● **Task directions**
Can you pick up the notebook on fine-tuning a deepfake voice recognition model right after its last line and keep writing it?

● **Document segment**

..........

In [None]:
!pip install datasets evaluate torch pydub
!pip install -U accelerate
!pip install -U transformers

## Connecting to HuggingFace, this is needed to get access to pre-trained models

In [None]:
from huggingface_hub import notebook_login

notebook_login()

## Loading dataset from kaggle

Ensure that you have [kaggle key](https://www.kaggle.com/docs/api) in your directory

In [None]:
!mkdir -p ~/.kaggle
!cp /content/kaggle.json ~/.kaggle/ # path to your kaggle key
!chmod 600 ~/.kaggle/kaggle.json
!kaggle datasets download -d birdy654/deep-voice-deepfake-voice-recognition
!unzip -q /content/deep-voice-deepfake-voice-recognition.zip

importing required libraries

In [2]:
import os
from pydub import AudioSegment
from pydub.utils import make_chunks
import pandas as pd
import evaluate
import numpy as np
from transformers import AutoModelForAudioClassification, TrainingArguments, Trainer, Wav2Vec2Processor
from datasets import load_dataset, Audio, Dataset, concatenate_datasets, ClassLabel, Features, Value

## Augmenting real data
Since we have less files with human audio, we generate augmented samples of those so we have more of a balanced dataset for fine-tuning

In [None]:
# Function to load audio file using Librosa
def load_audio(file_path, target_sr=16000):
    audio, _ = librosa.load(file_path, sr=target_sr)
    return audio

# Function to add random noise to audio
def add_noise(audio, noise_level=0.005):
    noise = np.random.normal(0, noise_level, len(audio))
    augmented_audio = audio + noise
    return augmented_audio

# Function to perform time stretching on audio
def time_stretch(audio, rate=1.2):
    augmented_audio = librosa.effects.time_stretch(audio, rate=rate)
    return augmented_audio

# Function to perform pitch shifting on audio
def pitch_shift(audio, semitone_steps=2):
    augmented_audio = librosa.effects.pitch_shift(audio, sr=16000, n_steps=semitone_steps)
    return augmented_audio

# Function to save augmented audio
def save_audio(audio, output_path, sr=16000):
  """Saves augmented audio using soundfile."""
  sf.write(output_path, audio, sr, subtype='PCM_16')

..........

Page and screen pointing records
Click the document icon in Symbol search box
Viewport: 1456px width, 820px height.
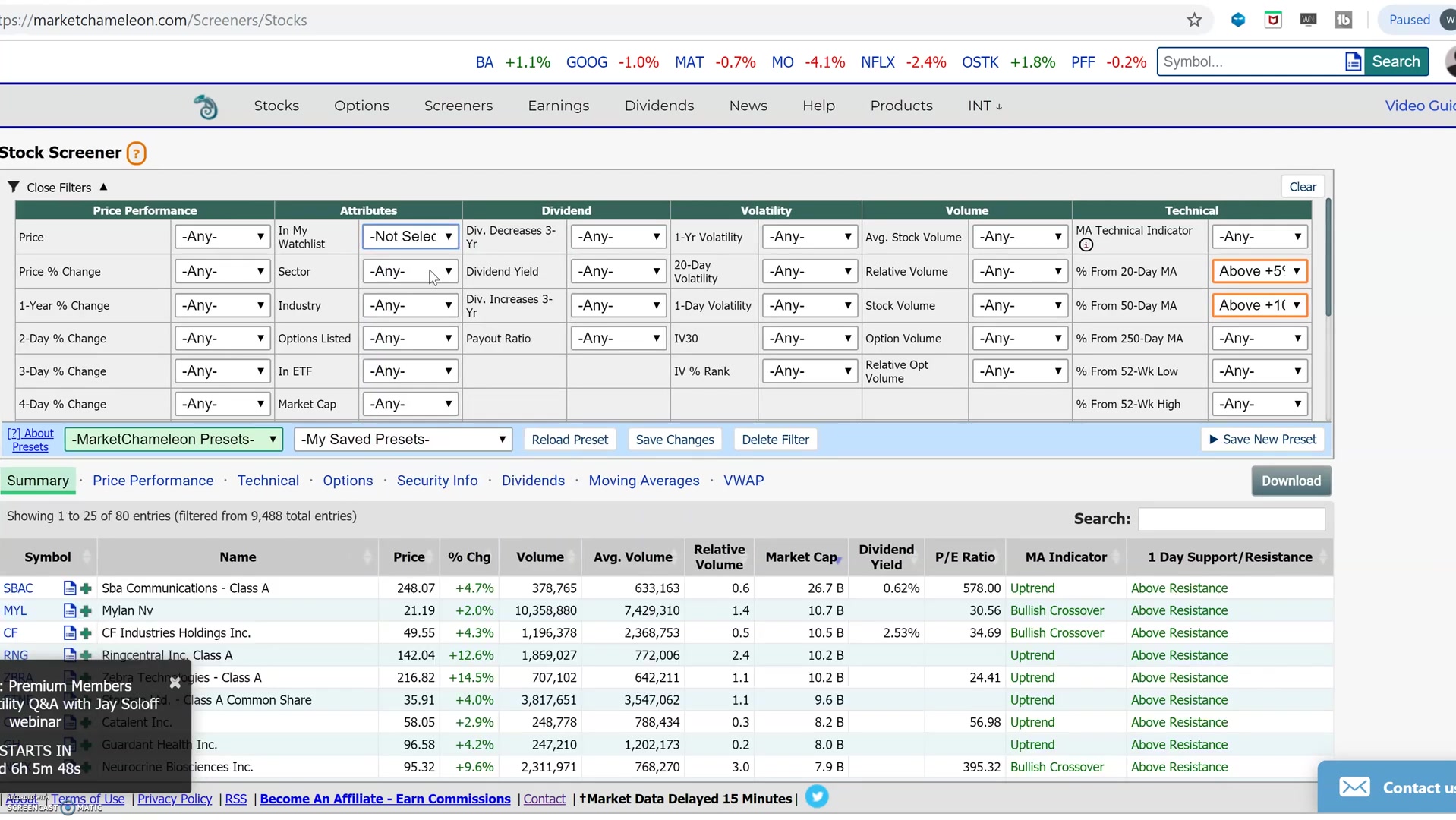tap(1353, 62)
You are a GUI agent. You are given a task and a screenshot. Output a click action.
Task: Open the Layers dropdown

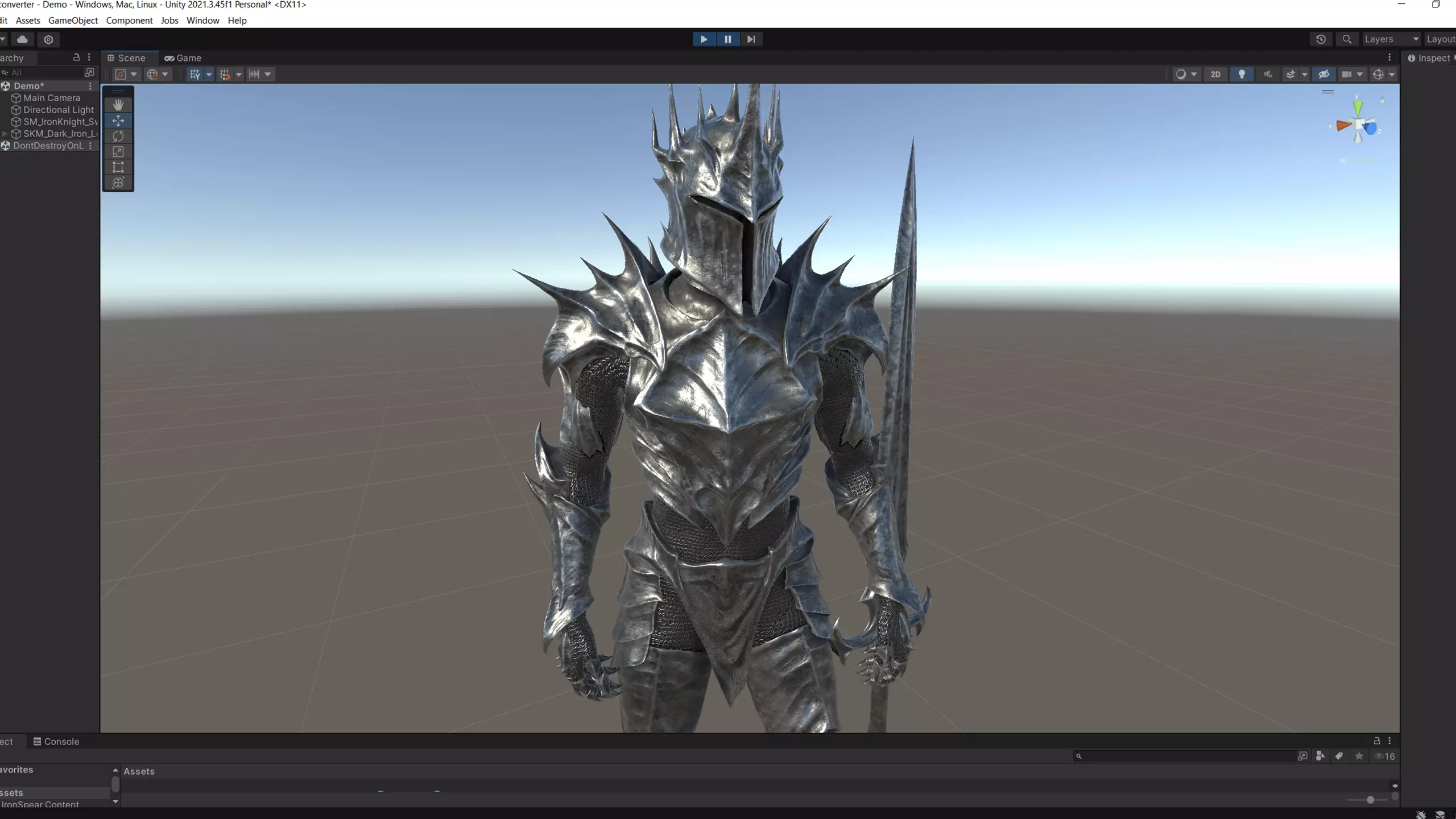pos(1391,39)
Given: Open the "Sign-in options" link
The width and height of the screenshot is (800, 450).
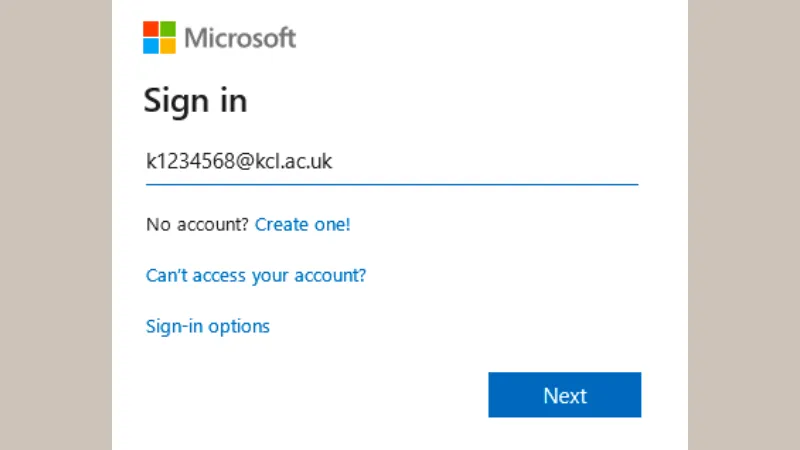Looking at the screenshot, I should click(208, 327).
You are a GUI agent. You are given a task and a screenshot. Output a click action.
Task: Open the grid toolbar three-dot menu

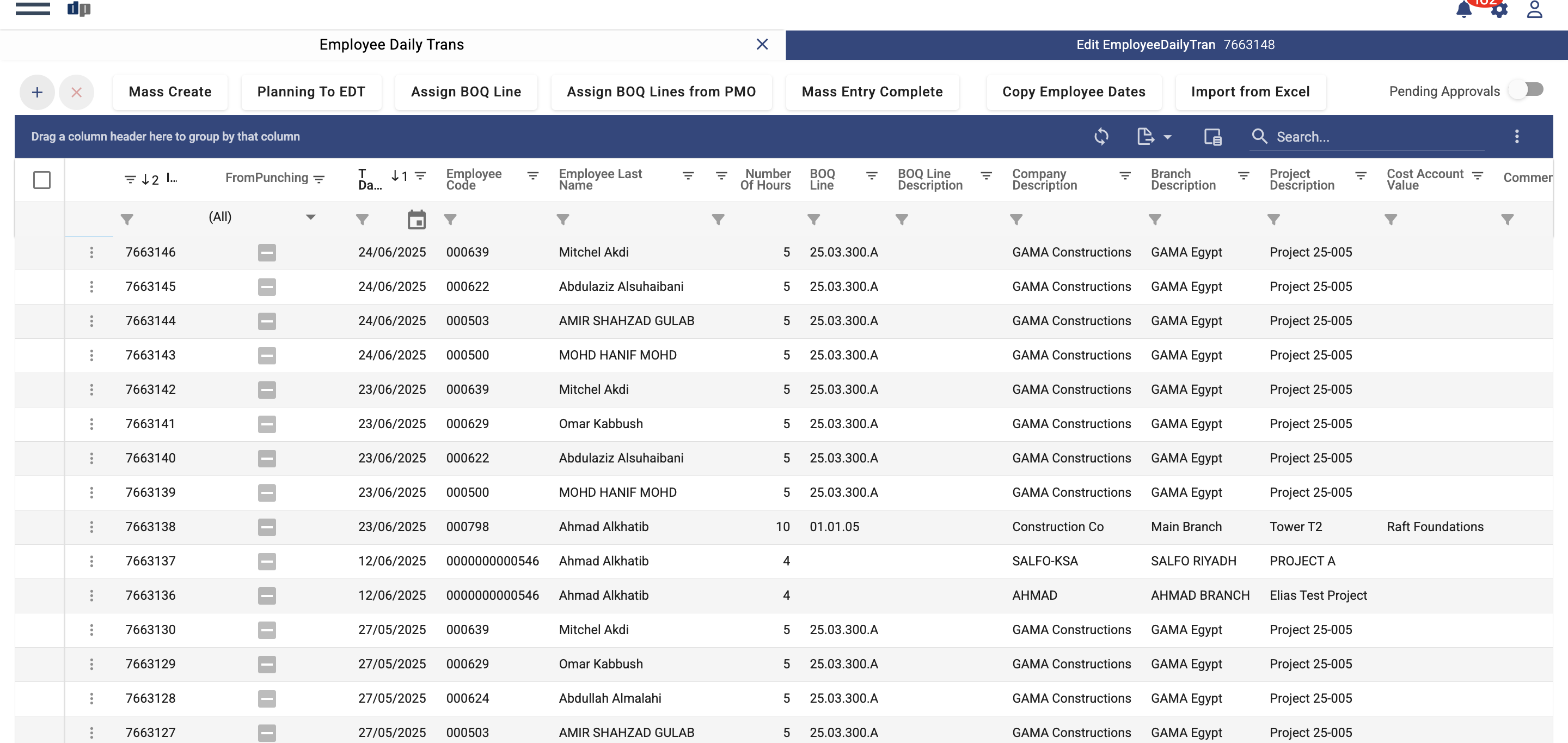pyautogui.click(x=1516, y=136)
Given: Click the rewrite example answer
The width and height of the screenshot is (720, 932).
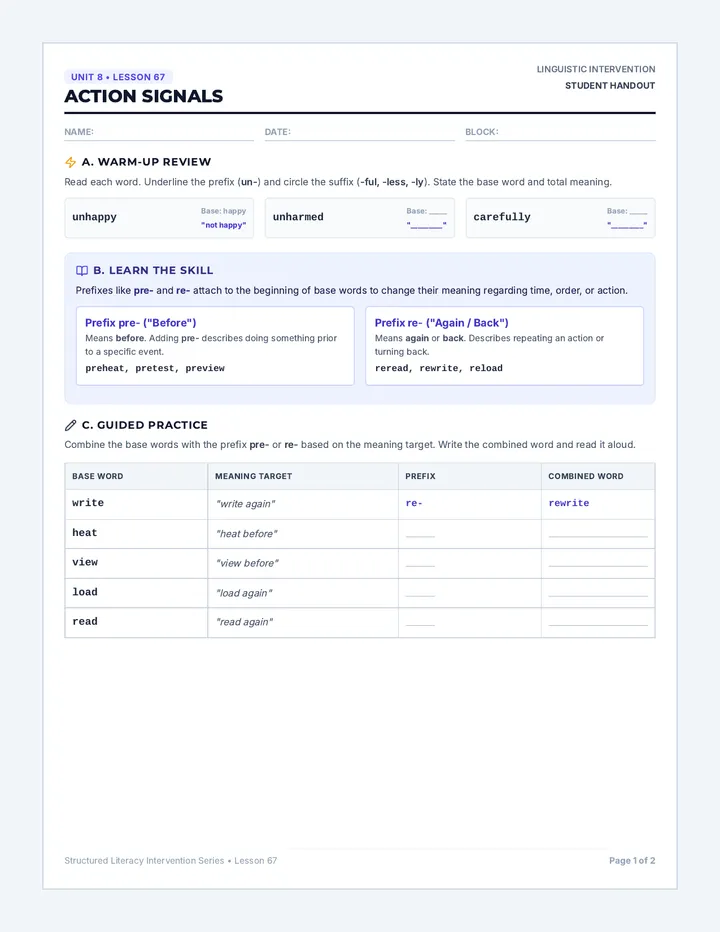Looking at the screenshot, I should tap(568, 503).
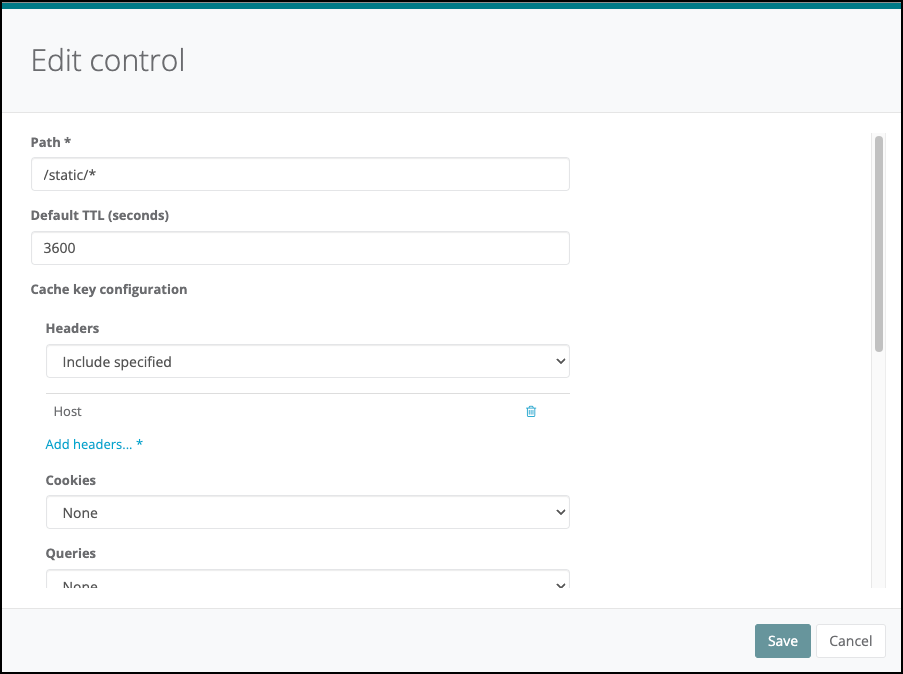Click the Save button
The image size is (903, 674).
pyautogui.click(x=782, y=641)

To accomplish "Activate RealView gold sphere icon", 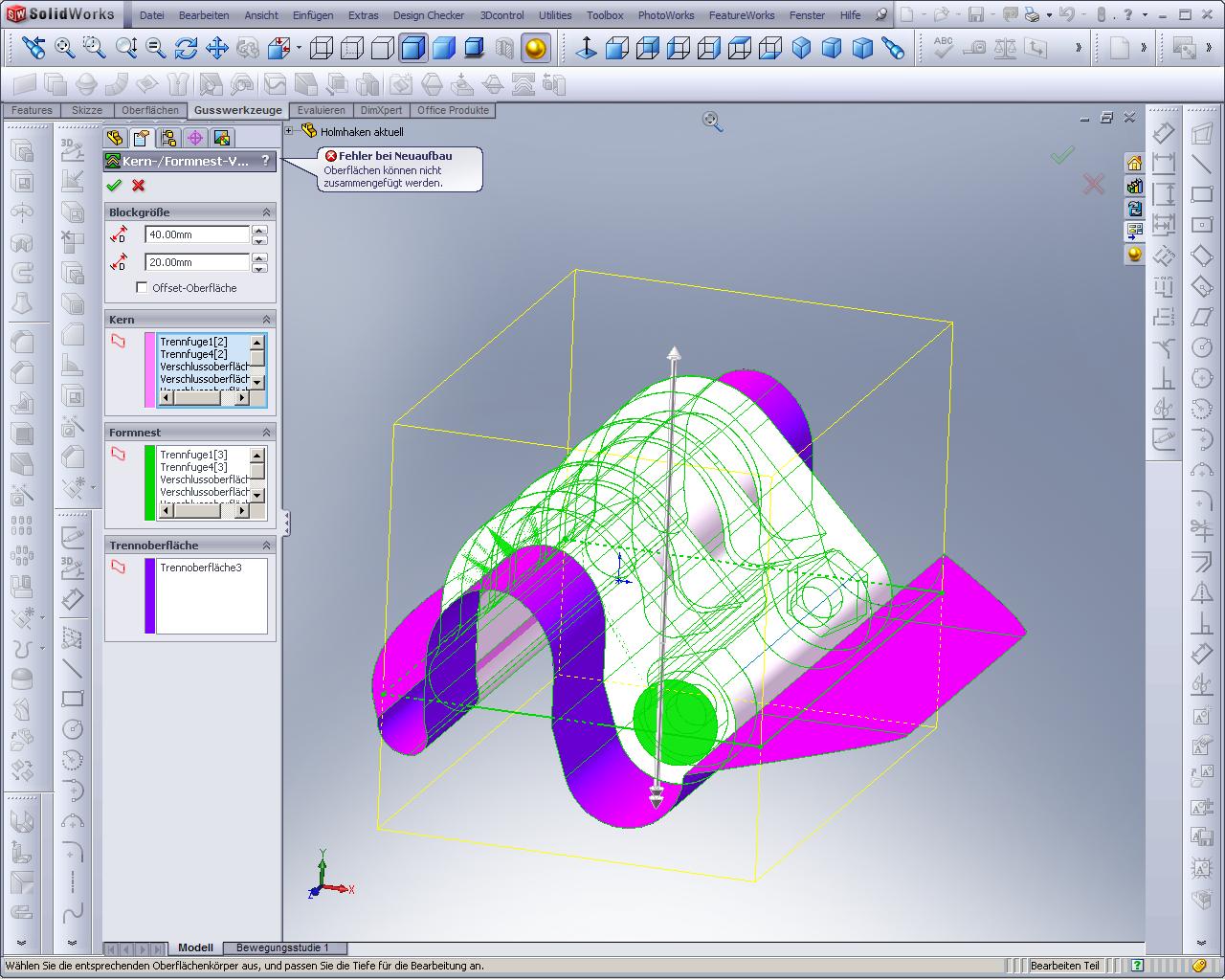I will [536, 48].

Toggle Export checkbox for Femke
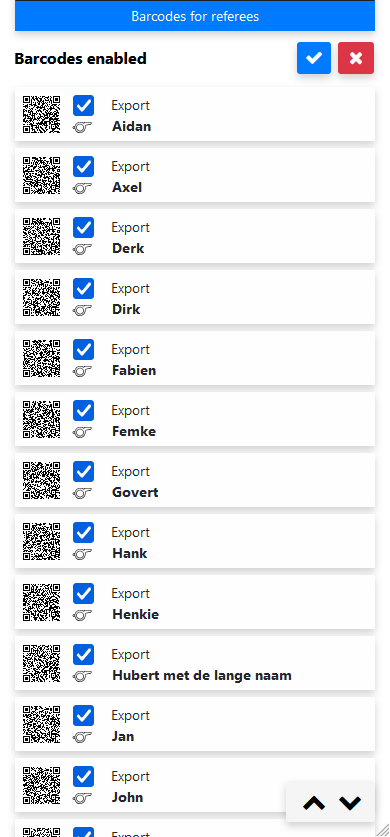83,410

..........

● **Task answer**
# Function to augment audio and save the augmented samples
def augment_and_save(input_folder, output_folder, num_augmentations=5):
    # Ensure output folder exists
    if not os.path.exists(output_folder):
        os.makedirs(output_folder)

    # Iterate through audio files in the input folder
    for filename in os.listdir(input_folder):
        if filename.endswith(".wav"):
            file_path = os.path.join(input_folder, filename)
            audio = load_audio(file_path)

            # Augment and save multiple times
            for i in range(num_augmentations):
                augmented_audio = audio

                # Apply random augmentation
                augmentation_type = random.choice(['noise', 'time_stretch', 'pitch_shift'])
                if augmentation_type == 'noise':
                    augmented_audio = add_noise(augmented_audio)
                elif augmentation_type == 'time_stretch':
                    augmented_audio = time_stretch(augmented_audio)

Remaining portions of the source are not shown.